=== Problem to solve ===
Copy each line below without leaving any out.

>>

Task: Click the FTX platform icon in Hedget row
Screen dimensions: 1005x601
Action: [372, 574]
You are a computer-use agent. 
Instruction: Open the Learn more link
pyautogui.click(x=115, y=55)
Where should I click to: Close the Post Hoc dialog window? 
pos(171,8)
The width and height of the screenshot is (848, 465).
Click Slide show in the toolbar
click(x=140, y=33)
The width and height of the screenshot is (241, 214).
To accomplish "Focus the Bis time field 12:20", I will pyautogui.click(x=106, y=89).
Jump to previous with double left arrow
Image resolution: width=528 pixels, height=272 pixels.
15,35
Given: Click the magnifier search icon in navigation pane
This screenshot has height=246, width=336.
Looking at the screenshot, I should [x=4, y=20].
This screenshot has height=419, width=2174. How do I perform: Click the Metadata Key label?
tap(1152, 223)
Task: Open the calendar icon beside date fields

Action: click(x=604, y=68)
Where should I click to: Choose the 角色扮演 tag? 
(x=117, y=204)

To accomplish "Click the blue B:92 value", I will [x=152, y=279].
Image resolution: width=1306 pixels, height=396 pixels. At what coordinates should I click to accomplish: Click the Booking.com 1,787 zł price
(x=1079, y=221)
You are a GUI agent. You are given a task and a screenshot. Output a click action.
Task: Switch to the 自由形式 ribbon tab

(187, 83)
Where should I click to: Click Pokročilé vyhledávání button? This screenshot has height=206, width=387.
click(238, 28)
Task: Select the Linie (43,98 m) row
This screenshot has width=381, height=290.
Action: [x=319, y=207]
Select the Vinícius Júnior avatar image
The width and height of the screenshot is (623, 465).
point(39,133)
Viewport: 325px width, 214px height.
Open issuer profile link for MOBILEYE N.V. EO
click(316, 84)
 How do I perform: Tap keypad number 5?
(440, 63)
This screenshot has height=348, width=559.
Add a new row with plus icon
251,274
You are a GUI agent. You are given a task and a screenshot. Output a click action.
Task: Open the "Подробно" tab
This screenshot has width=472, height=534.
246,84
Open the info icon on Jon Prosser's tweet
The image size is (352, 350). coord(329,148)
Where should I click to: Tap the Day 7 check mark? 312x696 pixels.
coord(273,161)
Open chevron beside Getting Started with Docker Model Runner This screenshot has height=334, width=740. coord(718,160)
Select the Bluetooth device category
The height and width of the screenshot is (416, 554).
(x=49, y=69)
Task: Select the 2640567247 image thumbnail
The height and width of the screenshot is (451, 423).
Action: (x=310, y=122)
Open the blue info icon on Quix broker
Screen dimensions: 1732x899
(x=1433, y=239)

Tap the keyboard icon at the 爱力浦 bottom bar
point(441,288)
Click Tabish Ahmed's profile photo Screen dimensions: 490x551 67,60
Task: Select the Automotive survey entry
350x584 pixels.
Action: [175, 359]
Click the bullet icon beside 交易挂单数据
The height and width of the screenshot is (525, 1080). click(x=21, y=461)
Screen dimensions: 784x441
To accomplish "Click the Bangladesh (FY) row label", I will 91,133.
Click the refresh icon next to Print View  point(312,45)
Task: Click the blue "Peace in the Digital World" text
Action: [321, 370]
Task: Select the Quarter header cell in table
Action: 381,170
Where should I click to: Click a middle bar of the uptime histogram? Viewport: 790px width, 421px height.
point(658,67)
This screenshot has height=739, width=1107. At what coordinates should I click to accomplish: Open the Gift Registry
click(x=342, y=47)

<<

=== Result for this exercise ===
Task: Click the FTX platform icon in Hedget row
Screen dimensions: 1005x601
Action: [372, 574]
You are a computer-use agent. 
Instruction: Open the Learn more link
pyautogui.click(x=115, y=55)
Where should I click to: Close the Post Hoc dialog window? 
pos(171,8)
The width and height of the screenshot is (848, 465).
Click Slide show in the toolbar
click(x=140, y=33)
The width and height of the screenshot is (241, 214).
To accomplish "Focus the Bis time field 12:20", I will pyautogui.click(x=106, y=89).
Jump to previous with double left arrow
Image resolution: width=528 pixels, height=272 pixels.
15,35
Given: Click the magnifier search icon in navigation pane
This screenshot has height=246, width=336.
Looking at the screenshot, I should [x=4, y=20].
This screenshot has height=419, width=2174. How do I perform: Click the Metadata Key label?
tap(1152, 223)
Task: Open the calendar icon beside date fields

Action: click(x=604, y=68)
Where should I click to: Choose the 角色扮演 tag? 
(x=117, y=204)

To accomplish "Click the blue B:92 value", I will [x=152, y=279].
Image resolution: width=1306 pixels, height=396 pixels. At what coordinates should I click to accomplish: Click the Booking.com 1,787 zł price
(x=1079, y=221)
You are a GUI agent. You are given a task and a screenshot. Output a click action.
Task: Switch to the 自由形式 ribbon tab

(187, 83)
Where should I click to: Click Pokročilé vyhledávání button? This screenshot has height=206, width=387.
click(238, 28)
Task: Select the Linie (43,98 m) row
This screenshot has width=381, height=290.
Action: [x=319, y=207]
Select the Vinícius Júnior avatar image
The width and height of the screenshot is (623, 465).
point(39,133)
Viewport: 325px width, 214px height.
Open issuer profile link for MOBILEYE N.V. EO
click(316, 84)
 How do I perform: Tap keypad number 5?
(440, 63)
This screenshot has height=348, width=559.
Add a new row with plus icon
251,274
You are a GUI agent. You are given a task and a screenshot. Output a click action.
Task: Open the "Подробно" tab
This screenshot has width=472, height=534.
246,84
Open the info icon on Jon Prosser's tweet
The image size is (352, 350). coord(329,148)
Where should I click to: Tap the Day 7 check mark? 312x696 pixels.
coord(273,161)
Open chevron beside Getting Started with Docker Model Runner This screenshot has height=334, width=740. coord(718,160)
Select the Bluetooth device category
The height and width of the screenshot is (416, 554).
(x=49, y=69)
Task: Select the 2640567247 image thumbnail
The height and width of the screenshot is (451, 423).
Action: (x=310, y=122)
Open the blue info icon on Quix broker
Screen dimensions: 1732x899
(x=1433, y=239)

Tap the keyboard icon at the 爱力浦 bottom bar
point(441,288)
Click Tabish Ahmed's profile photo Screen dimensions: 490x551 67,60
Task: Select the Automotive survey entry
350x584 pixels.
Action: [175, 359]
Click the bullet icon beside 交易挂单数据
The height and width of the screenshot is (525, 1080). click(x=21, y=461)
Screen dimensions: 784x441
To accomplish "Click the Bangladesh (FY) row label", I will 91,133.
Click the refresh icon next to Print View  point(312,45)
Task: Click the blue "Peace in the Digital World" text
Action: [321, 370]
Task: Select the Quarter header cell in table
Action: 381,170
Where should I click to: Click a middle bar of the uptime histogram? Viewport: 790px width, 421px height.
point(658,67)
This screenshot has height=739, width=1107. At what coordinates should I click to accomplish: Open the Gift Registry
click(x=342, y=47)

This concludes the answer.